Work instructions:
**A.** From the passage on parish outreach to Hispanics, retype the portion between "We received a" and "offerings in Spanish.", inclusive.
**B.** Answer these questions using the passage on parish outreach to Hispanics:
(i) What was the most common answer respondents gave about how their parishes reach out to Hispanics?
(ii) In which city does Julie Sutton live?
(iii) What term does Yvette Fuentes use to describe her own parish?

Excerpted passage:
* * * * *

We received a wide variety of responses to our question about how parishes are reaching out to Hispanics, who now make up the majority of U.S. Catholics under age 18. The most common answer was that respondents’ parishes offered Mass in Spanish, followed by parishes’ celebration of feast days of importance to Hispanics (like the feast of La Virgen de Guadalupe) and religious education offerings in Spanish.

Readers whose parishes already engaged in outreach to Hispanics gave ideas for how to welcome this community better. “I would like to invite Hispanics and other minority groups to join the liturgy committee and other leadership groups so they are able to have a real say in the direction of the parish,” said Julie Sutton of Canton, Ohio.

Yvette Fuentes of Miramar, Fla., told America that she hoped other parishes in her area would join her own parish’s successful efforts. “My parish does an excellent job reaching out to Hispanics—we are a majority-minority parish,” she wrote. “What’s sad is that several other area churches do not make Hispanics feel welcome.”

“I would like to invite Hispanics and other minority groups to join the liturgy committee and other leadership groups so they are able to have a real say in the direction of the parish.”

* * * * *

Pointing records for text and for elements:
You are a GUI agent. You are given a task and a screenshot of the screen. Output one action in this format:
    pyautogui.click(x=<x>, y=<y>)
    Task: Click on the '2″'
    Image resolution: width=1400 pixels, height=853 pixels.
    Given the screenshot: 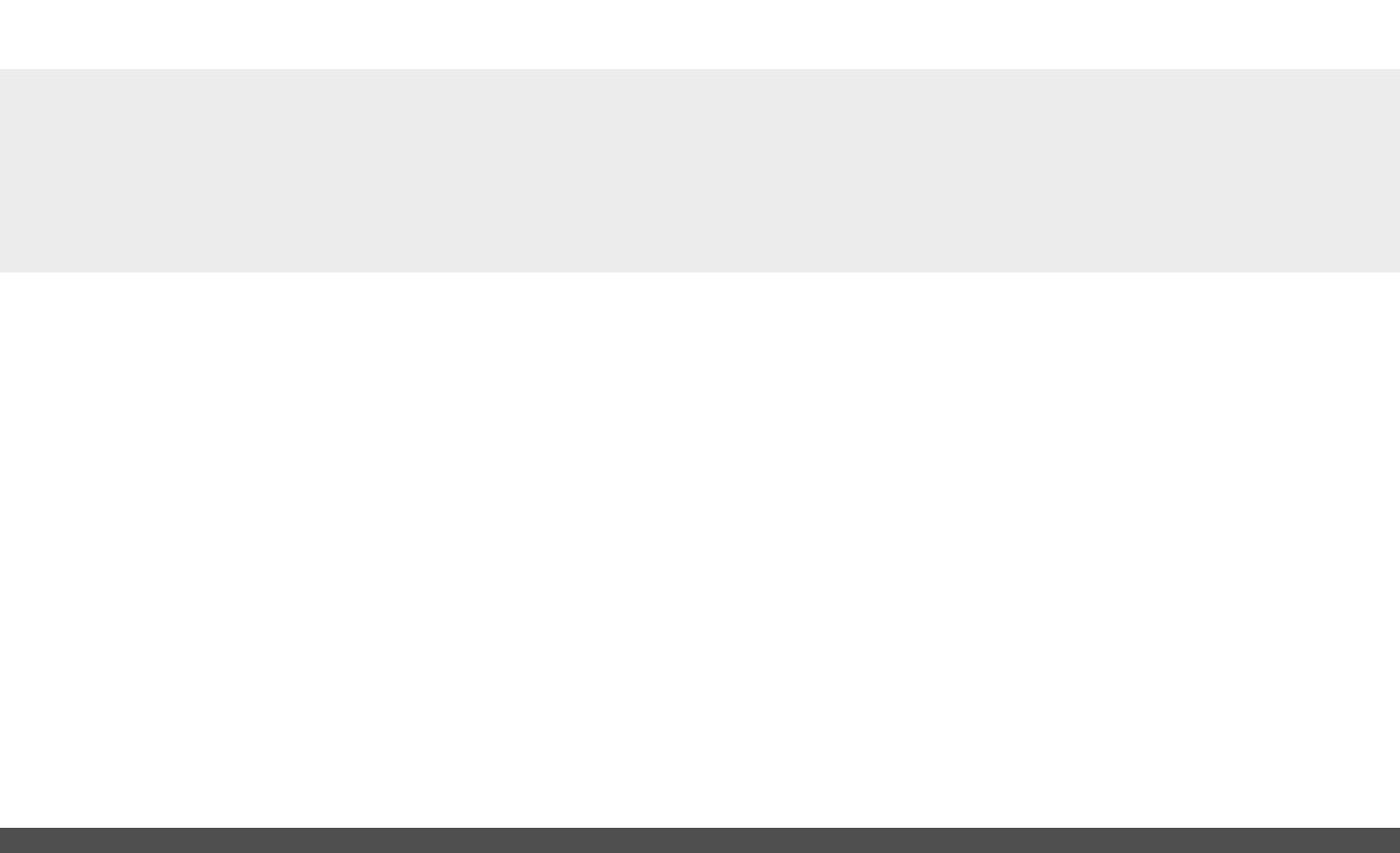 What is the action you would take?
    pyautogui.click(x=247, y=668)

* * * * *

The solutions:
**A.**
We received a wide variety of responses to our question about how parishes are reaching out to Hispanics, who now make up the majority of U.S. Catholics under age 18. The most common answer was that respondents’ parishes offered Mass in Spanish, followed by parishes’ celebration of feast days of importance to Hispanics (like the feast of La Virgen de Guadalupe) and religious education offerings in Spanish.

**B.**
(i) Their parishes offered Mass in Spanish.
(ii) Canton, Ohio.
(iii) A majority-minority parish.